Items from a dataset:

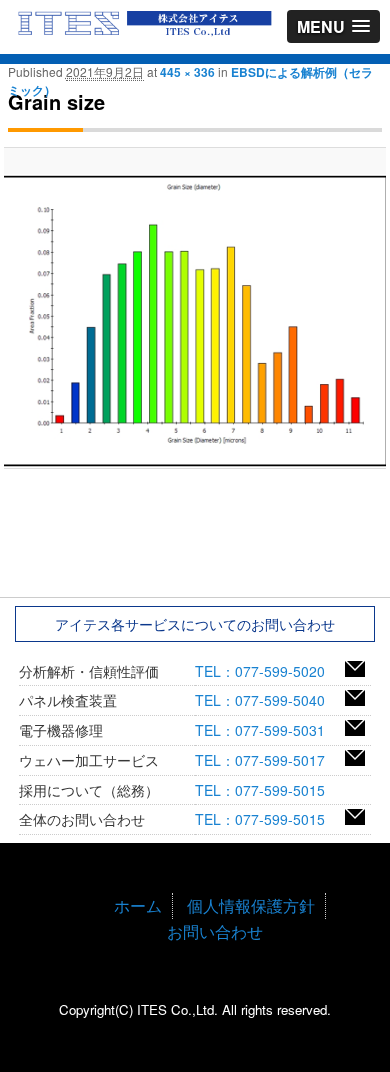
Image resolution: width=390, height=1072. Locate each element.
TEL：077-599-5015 (267, 790)
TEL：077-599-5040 (267, 700)
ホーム (138, 905)
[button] (333, 26)
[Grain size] (194, 321)
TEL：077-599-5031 (267, 730)
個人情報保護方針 (251, 905)
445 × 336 (187, 72)
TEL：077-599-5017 (267, 760)
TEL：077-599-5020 (267, 671)
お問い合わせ (215, 931)
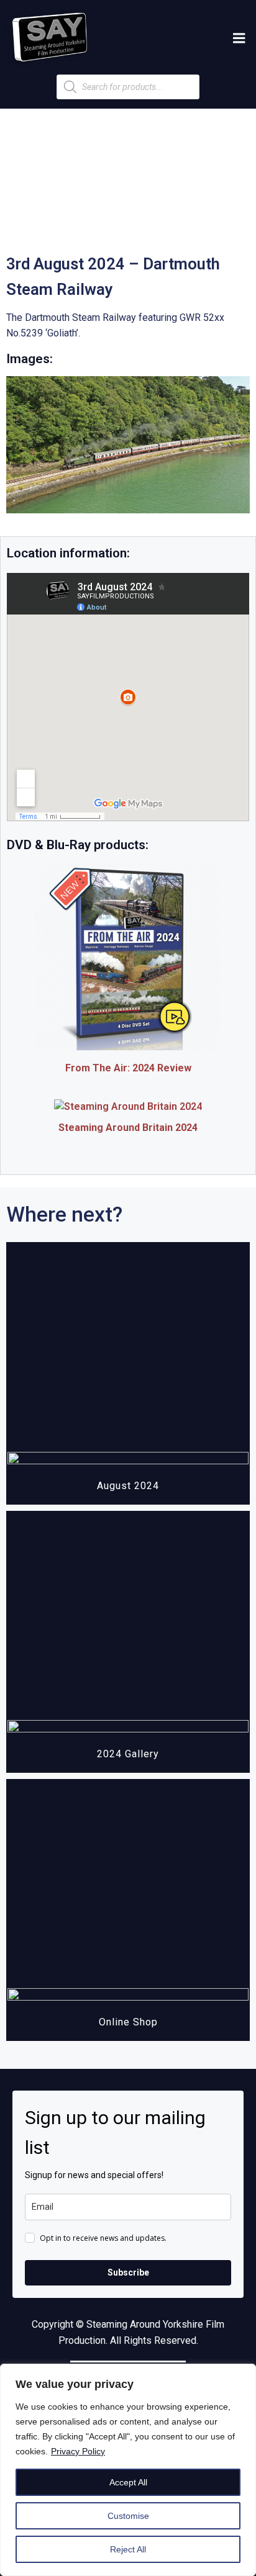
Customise (128, 2516)
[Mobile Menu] (239, 38)
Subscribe (128, 2272)
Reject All (128, 2549)
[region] (128, 2470)
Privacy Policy (78, 2451)
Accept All (128, 2482)
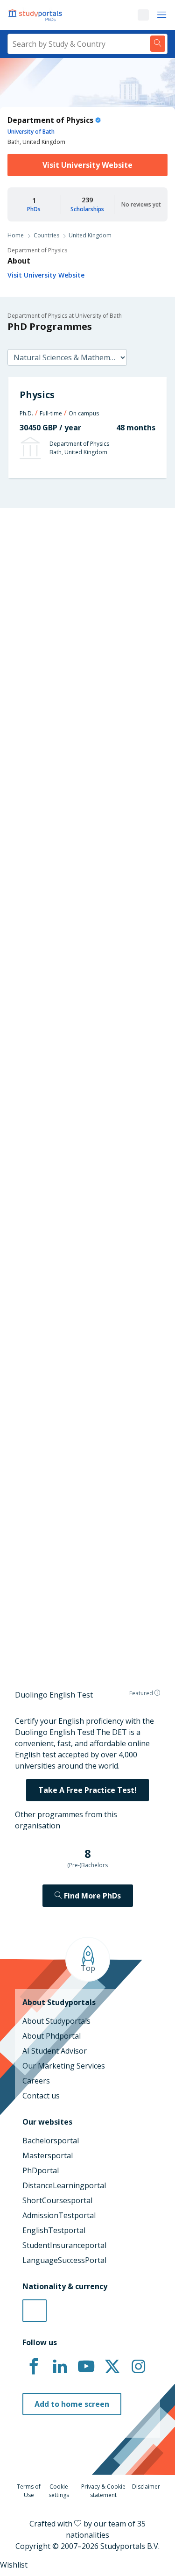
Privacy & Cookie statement (103, 2491)
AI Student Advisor (54, 2051)
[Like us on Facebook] (33, 2366)
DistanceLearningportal (64, 2185)
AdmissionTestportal (59, 2215)
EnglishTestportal (53, 2230)
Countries (46, 235)
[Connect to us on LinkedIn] (60, 2366)
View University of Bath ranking (64, 1159)
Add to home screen (72, 2404)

## What you have to do:
Return word for word the lines from the beginning of the entries through the line that contains "TEL：077-599-5020 (267, 671)", both ends included, but no pictures.

## Your response:
Image resolution: width=390, height=1072. Locate each element.
TEL：077-599-5015 (267, 790)
TEL：077-599-5040 (267, 700)
ホーム (138, 905)
[button] (333, 26)
[Grain size] (194, 321)
TEL：077-599-5031 (267, 730)
個人情報保護方針 (251, 905)
445 × 336 (187, 72)
TEL：077-599-5017 (267, 760)
TEL：077-599-5020 (267, 671)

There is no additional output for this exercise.